__Task__: The complete listing goes into the output exactly, without its pictures.

__Dataset records__:
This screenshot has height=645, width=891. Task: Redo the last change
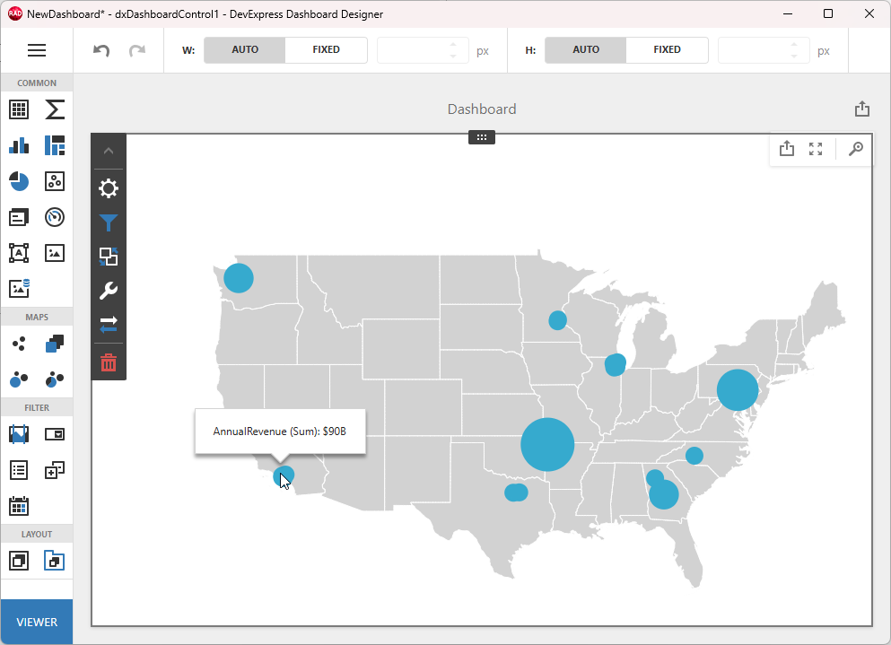click(136, 50)
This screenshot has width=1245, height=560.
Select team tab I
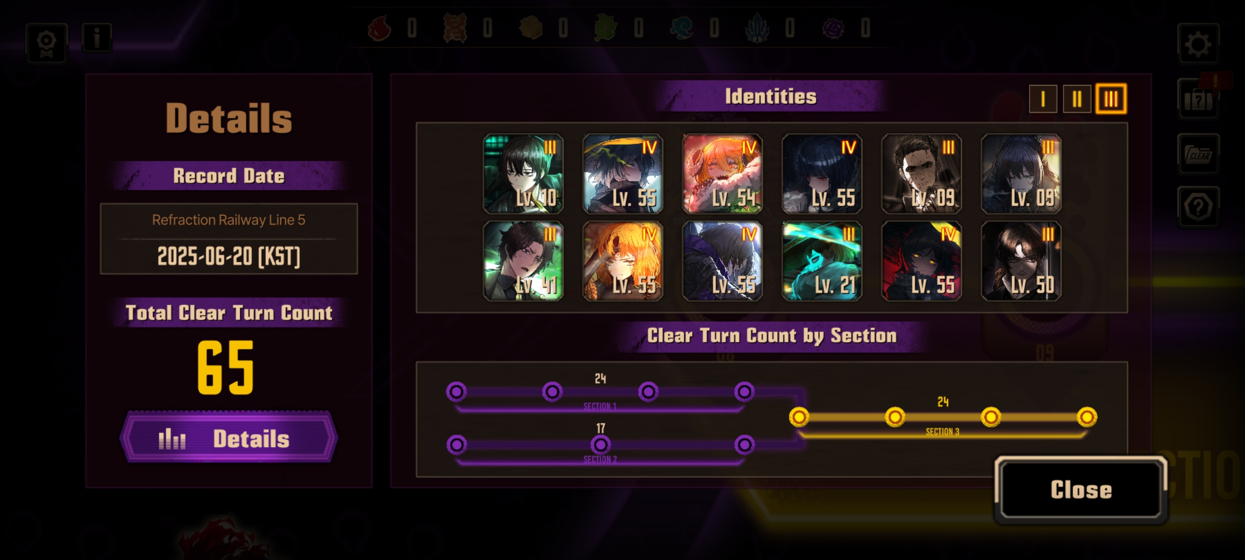[x=1043, y=99]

__Worked solution__:
This screenshot has height=645, width=891. Task: Redo the last change
click(136, 50)
This screenshot has width=1245, height=560.
Select team tab I
[x=1043, y=99]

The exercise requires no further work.